A couple of centuries ago was a specially bad time for a western woman to give birth, as doing so in hospitals was becoming common and doctors hadn’t discovered the link between “anatomy class first thing in the morning” and puerperal fever. I recently got a book with a way too long title which I recommend to anybody interested in the history of medicine - but not if they’re squeamish, nor close to meals.

There is a theory that until recently water births were more common, and water births are easier than giving birth on land while laying on your back.

http://www.waterbirth.org/assets/documents/Iran%20waterbirth%20trial.pdf

The reason is that Adam and Eve wanted to be like God, and to know good from evil. God therefore cursed us with big heads, to think with, like He does. The upshot is that childbirth is painful and difficult, and we spend all our time worrying about the future, instead of wandering around naked in the forest, and trusting God to provide for us.
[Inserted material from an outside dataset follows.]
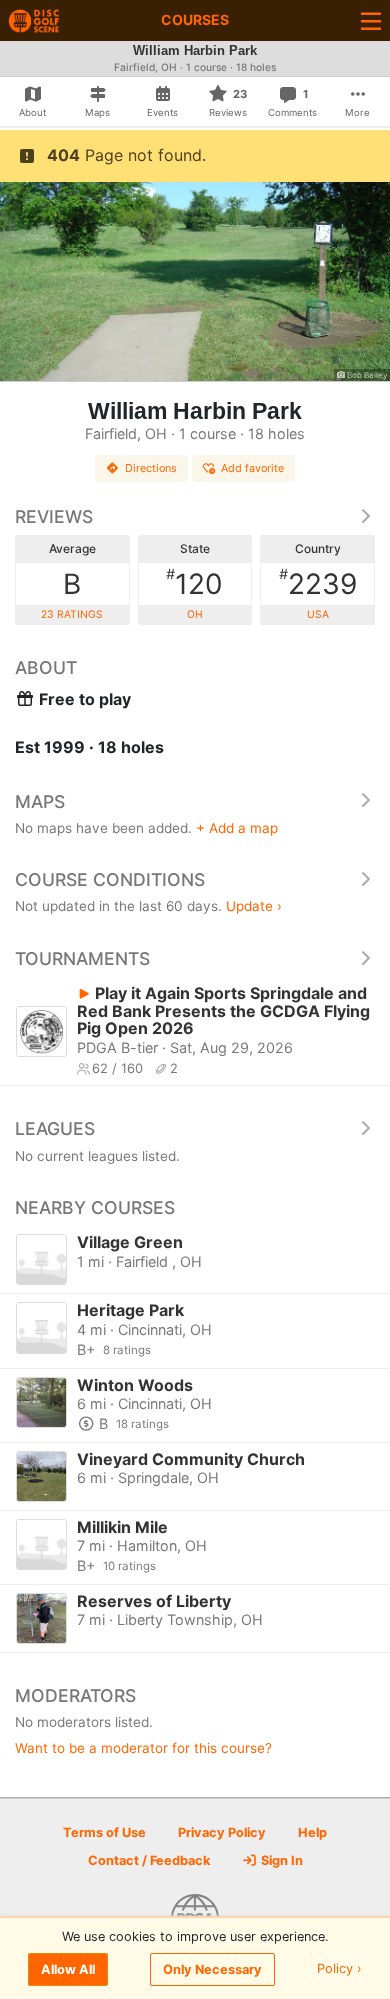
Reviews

The lesson: be careful what you wish for.
ETA: I’m not saying God has a big head. He might have a small head. We don’t know.

I think He is pretty full of Himself. He certainly seems to like being praised a lot.

He’s an ESFJ.

He’s a guy, so we all know the answer to that. He’s got a big head and a small head, but only enough blood to supply one at a time.

It can work the other way, too, though. Our neighbor tried to deliver naturally for her first child, and after more than a day of labor and fighting the pain, she was too exhausted to push, and she had to have a caesarean. For that birth and each one to follow, of course.

I wanted to have an unmedicated birth, for several of the reasons already listed. I wanted to be clear-headed and aware of what was happening. I didn’t want the baby to be affected by the anesthesia. I didn’t want to have multiple interventions during the birth. However, after a long, stalled labor, I opted to have my water broken, and then to have an epidural. That led to lots of other things (IV fluids, oxygen, various other monitors), but it also allowed me to sleep for a few hours before giving birth, and I was able to deliver vaginally.

With my second kid, I had an emergency c-section. I begged the anesthesiologist to give me a spinal, rather than general anesthesia. I wanted to be awake for my son’s birth. The first delivery was a much better experience, despite it not going as I had planned.

All this time and I never realized my neighbor posts on the SDMB. :wink:

My wife likewise did her best until she hit the twenty-five hour mark, at which point they cued the c-section; the doctors had kept telling her to push, in hopes that the baby’s head would eventually line up properly; turns out that, er, no, as it happens, the angle was perfect, but the size was simply impossible.

I’m not sure what that means, Garden-of-Eden-wise, for my petite wife and enormous-headed daughter.